Antibiotics are very useful additions to any fish-health manager's toolbox, but they are only tools and not 'magic bullets.' The ability of antibiotics to help eliminate a fish disease depends on a number of factors: 1) Does the problem actually have a bacterial component? 2) Are the bacteria involved sensitive to the antibiotic chosen? 3) Are the proper dosage and treatment intervals being used? 4) Have other contributing stresses been removed or reduced?
Antibiotics, in and of themselves, do not cure a fish. Antibiotics merely control the population growth of bacteria in a fish long enough for its immune system to eliminate them.
Before antibiotics are even considered, sources of stress such as poor water quality (including drastic temperature change), nutrition, genetics, and handling or transport must be removed or reduced. Affected fish should also be examined for parasites. Any of these factors may be the primary cause of disease, as bacterial infections are often secondary responses to such management problems. Contacting a fish health specialist early during the disease outbreak will help identify contributing stressors and the rate of bacterial infection so total loss of fish will be reduced.
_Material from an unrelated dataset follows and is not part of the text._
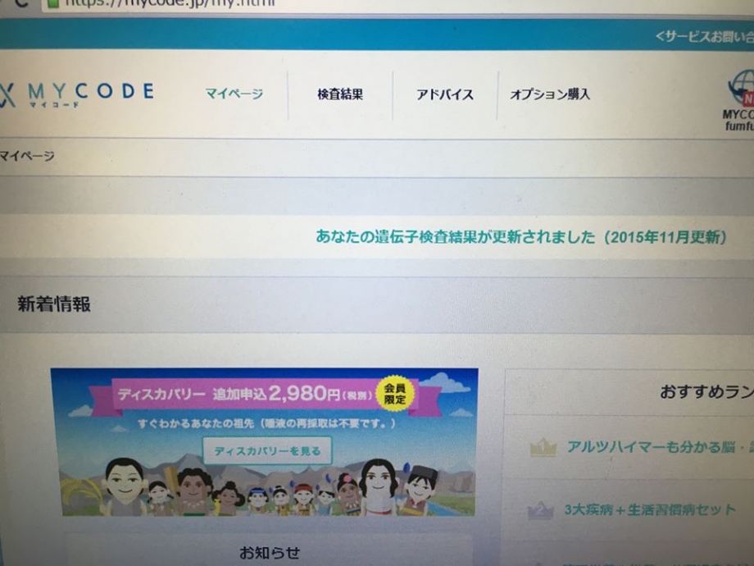
Task: Switch to the 検査結果 tab
Action: click(x=340, y=94)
Gram-Positive Bacteria versus Gram-Negative Bacteria
Most bacteria that infect fish fall into one of two groups—gram-positive or gram-negative. These groups are named based on their response to a protocol called gram staining. Gram-positive bacteria stain blue, and gram-negative bacteria stain pink. They stain differently because each group has a different type of outer structure known as the cell wall. This difference is important for the producer and aquaculturist because some antibiotics work better against gram-positive bacteria and others work better against gram-negative bacteria. Most bacteria that infect fish are gram-negative, including Aeromonas hydrophila, Aeromonas salmonicida, Flavobacterium columnare (which causes columnaris), Vibrio, and Pseudomonas species. (See UF/IFAS Fact Sheets FA-14 Aeromonas Infections, FA-31 Vibrio Infections of Fish and FA-11 Columnaris disease). The major group of gram-positive bacteria that cause disease in fish are Streptococcus. (See UF/IFAS Circular 57 Streptococcal Infections in Fish.)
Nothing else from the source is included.